Zcash is a privacy-focused cryptocurrency project which aims to provide efficient, private transactions for its users via its shielded addresses feature. The Zcash protocol utilizes its native token, ZEC, to facilitate these transactions.

Zero-Knowledge Proof

Zero-Knowledge Proofs are a cryptographic method that provides users with a higher degree of privacy when engaging in digital transactions. In essence, zero-knowledge proofs enable one party to prove to another party that they know a specific value, without conveying any other information apart from the fact that they know that value. In short, these proofs allow for information to be accurately verified without sharing any details about the underlying information and the identities of the transaction participants.

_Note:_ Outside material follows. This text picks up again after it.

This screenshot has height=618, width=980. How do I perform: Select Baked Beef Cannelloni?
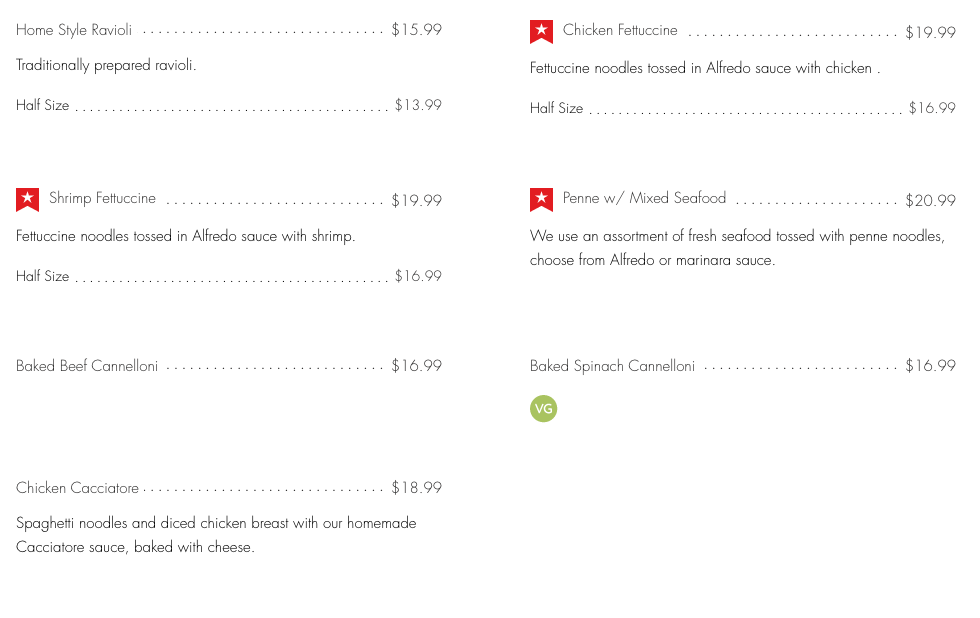click(x=87, y=366)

Zero Knowledge Proof Roll-Up (ZKR)

Roll-ups bundle and process smart contract transactions off of the main chain on sidechains before sending them back to the main chain for finalization. A Zero-Knowledge proof Rollup (ZKR) is a type of roll-up which bundles transactions, compresses them, and then attaches a zero-knowledge proof to attest to the state of the sidechain before sending the transactions back to the main chain. While ZKRs are trustless, they require specialized hardware.

zk-SNARK

Zero-Knowledge Succinct Non-Interactive Argument of Knowledge (zk-SNARK) is a type of cryptographic proof used to ensure privacy on blockchain-based distributed ledger systems. It works by proving that one party is in possession of specific data without actually revealing the data to the network by using a secret key before the transaction is broadcasted. zk-SNARKS became prominent with Zcash, Monero, and other privacy-based blockchain protocols.